1.6k views Asked by At

As a learning project for Rust, I have a very simple (working, if incomplete) implementation of a singly linked list. The declaration of the structs looks like this:

type NodePtr<T> = Option<Box<Node<T>>>;

struct Node<T> {
    data: T,
    next: NodePtr<T>,
}

pub struct LinkedList<T> {
    head: NodePtr<T>,
}

Implementing size and push_front were both reasonably straight-forward, although doing size iteratively did involve some "fighting with the borrow checker."

The next thing I wanted to try was adding a tail pointer to the LinkedList structure. to enable an efficient push_back operation. Here I've run into a bit of a wall. At first I attempted to use Option<&Box<Node<T>>> and then Option<&Node<T>>. Both of those led to sprinkling 'as everywhere, but still eventually being unable to promise the lifetime checker that tail would be valid.

I have since come to the tentative conclusion that it is impossible with these definitions: that there is no way to guarantee to the compiler that tail would be valid in the places that I think it is valid. The only way I can possibly accomplish this is to have all my pointers be Rc<_> or Rc<RefCell<_>>, because those are the only safe ways to have two things pointing at the same object (the final node).

My question: is this the correct conclusion? More generally: what is the idiomatic Rust solution for unowned pointers inside data structures? To my mind, reference counting seems awfully heavy-weight for something so simple, so I think I must be missing something. (Or perhaps I just haven't gotten my mind into the right mindset for memory safety yet.)

1

There are 1 answers

4
Alexis Beingessner On BEST ANSWER

Yes, if you want to write a singly-linked-list with a tail-pointer you have three choices:

  • Safe and Mutable: Use NodePtr = Option<Rc<RefCell<Node<T>>>>
  • Safe and Immutable: Use NodePtr = Option<Rc<Node<T>>>
  • Unsafe and Mutable: Use tail: *mut Node<T>

The *mut is going to be more efficient, and it's not like the Rc is actually going to prevent you from producing completely nonsense states (as you correctly deduced).

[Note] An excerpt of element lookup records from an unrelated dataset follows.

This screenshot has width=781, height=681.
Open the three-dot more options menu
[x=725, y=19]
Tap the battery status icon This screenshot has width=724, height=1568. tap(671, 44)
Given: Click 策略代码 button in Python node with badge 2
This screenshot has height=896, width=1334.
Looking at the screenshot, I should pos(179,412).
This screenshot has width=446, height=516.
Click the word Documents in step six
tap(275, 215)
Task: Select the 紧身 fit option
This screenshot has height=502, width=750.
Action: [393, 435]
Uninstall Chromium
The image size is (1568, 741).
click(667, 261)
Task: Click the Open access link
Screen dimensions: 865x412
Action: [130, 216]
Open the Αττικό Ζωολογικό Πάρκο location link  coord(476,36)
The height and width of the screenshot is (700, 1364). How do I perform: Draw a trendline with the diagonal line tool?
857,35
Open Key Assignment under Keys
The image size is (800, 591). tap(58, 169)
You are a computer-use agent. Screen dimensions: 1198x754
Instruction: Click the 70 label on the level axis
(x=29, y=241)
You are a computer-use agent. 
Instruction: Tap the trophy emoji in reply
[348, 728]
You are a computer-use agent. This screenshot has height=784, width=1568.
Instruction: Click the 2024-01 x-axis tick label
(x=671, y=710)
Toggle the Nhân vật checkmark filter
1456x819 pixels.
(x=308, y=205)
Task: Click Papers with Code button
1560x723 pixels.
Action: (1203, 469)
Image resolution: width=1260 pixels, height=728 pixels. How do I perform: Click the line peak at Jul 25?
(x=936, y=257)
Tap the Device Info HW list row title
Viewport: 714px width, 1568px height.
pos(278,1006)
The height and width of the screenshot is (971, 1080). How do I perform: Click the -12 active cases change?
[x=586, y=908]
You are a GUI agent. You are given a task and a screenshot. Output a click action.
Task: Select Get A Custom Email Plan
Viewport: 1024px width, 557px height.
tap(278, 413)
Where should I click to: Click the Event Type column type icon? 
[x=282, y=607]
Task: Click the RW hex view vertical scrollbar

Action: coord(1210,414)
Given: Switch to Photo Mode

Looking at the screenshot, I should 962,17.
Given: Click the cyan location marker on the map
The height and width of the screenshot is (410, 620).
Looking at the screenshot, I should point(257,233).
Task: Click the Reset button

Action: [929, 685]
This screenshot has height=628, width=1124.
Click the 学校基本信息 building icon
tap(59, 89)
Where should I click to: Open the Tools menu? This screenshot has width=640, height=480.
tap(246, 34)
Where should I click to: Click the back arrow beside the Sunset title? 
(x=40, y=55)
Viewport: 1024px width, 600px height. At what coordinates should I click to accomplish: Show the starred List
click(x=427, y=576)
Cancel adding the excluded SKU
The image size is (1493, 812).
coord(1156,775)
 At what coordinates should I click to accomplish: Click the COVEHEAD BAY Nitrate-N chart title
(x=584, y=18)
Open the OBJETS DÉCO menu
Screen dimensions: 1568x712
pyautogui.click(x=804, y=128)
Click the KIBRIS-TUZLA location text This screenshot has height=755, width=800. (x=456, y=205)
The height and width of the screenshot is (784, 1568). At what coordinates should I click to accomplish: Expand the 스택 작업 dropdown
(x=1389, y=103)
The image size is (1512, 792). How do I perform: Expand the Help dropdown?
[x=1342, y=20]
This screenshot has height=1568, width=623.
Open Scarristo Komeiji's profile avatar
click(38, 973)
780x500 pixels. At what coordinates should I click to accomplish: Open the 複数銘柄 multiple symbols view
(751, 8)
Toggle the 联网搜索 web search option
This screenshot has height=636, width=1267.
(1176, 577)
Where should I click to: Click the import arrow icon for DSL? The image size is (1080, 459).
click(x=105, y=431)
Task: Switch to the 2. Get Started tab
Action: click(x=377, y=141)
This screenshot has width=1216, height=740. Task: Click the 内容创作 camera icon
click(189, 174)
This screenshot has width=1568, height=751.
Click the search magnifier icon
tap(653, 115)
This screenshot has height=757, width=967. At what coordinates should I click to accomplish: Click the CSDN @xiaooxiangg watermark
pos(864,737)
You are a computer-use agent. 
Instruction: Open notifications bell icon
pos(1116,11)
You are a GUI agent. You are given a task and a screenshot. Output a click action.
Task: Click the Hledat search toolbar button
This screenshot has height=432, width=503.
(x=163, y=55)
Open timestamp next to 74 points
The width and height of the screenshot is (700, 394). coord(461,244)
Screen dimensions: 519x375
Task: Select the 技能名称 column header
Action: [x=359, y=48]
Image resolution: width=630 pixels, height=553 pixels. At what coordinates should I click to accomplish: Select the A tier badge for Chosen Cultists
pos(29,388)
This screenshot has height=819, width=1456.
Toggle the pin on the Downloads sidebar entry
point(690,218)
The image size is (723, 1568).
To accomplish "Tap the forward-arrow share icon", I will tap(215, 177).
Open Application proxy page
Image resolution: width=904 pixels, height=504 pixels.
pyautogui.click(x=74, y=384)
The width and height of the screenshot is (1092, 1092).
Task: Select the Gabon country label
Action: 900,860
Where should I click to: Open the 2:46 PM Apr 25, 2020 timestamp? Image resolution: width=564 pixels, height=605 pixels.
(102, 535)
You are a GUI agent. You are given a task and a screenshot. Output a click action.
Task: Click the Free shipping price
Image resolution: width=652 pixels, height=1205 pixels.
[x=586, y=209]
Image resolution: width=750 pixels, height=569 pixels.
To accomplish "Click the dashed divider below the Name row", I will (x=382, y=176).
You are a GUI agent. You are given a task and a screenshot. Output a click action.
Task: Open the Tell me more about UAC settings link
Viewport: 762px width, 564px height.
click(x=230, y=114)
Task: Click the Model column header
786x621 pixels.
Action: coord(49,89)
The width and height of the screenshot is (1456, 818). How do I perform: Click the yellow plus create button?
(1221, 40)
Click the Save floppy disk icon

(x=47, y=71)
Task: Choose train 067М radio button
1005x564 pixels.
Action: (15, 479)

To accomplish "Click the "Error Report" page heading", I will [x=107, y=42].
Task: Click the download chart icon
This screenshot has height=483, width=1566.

It's just going to guarantee that they don't cause segfaults (and with RefCell it may still cause runtime crashes though...).

Ultimately, any linked list more complex than vanilla singly-linked has an ownership story that's too complex to encode in Rust's ownership system safely and efficiently (it's not a tree). I personally favour just embracing the unsafety at that point and leaning on unit tests to get to the finish-line in one piece (why write a suboptimal data structure...?).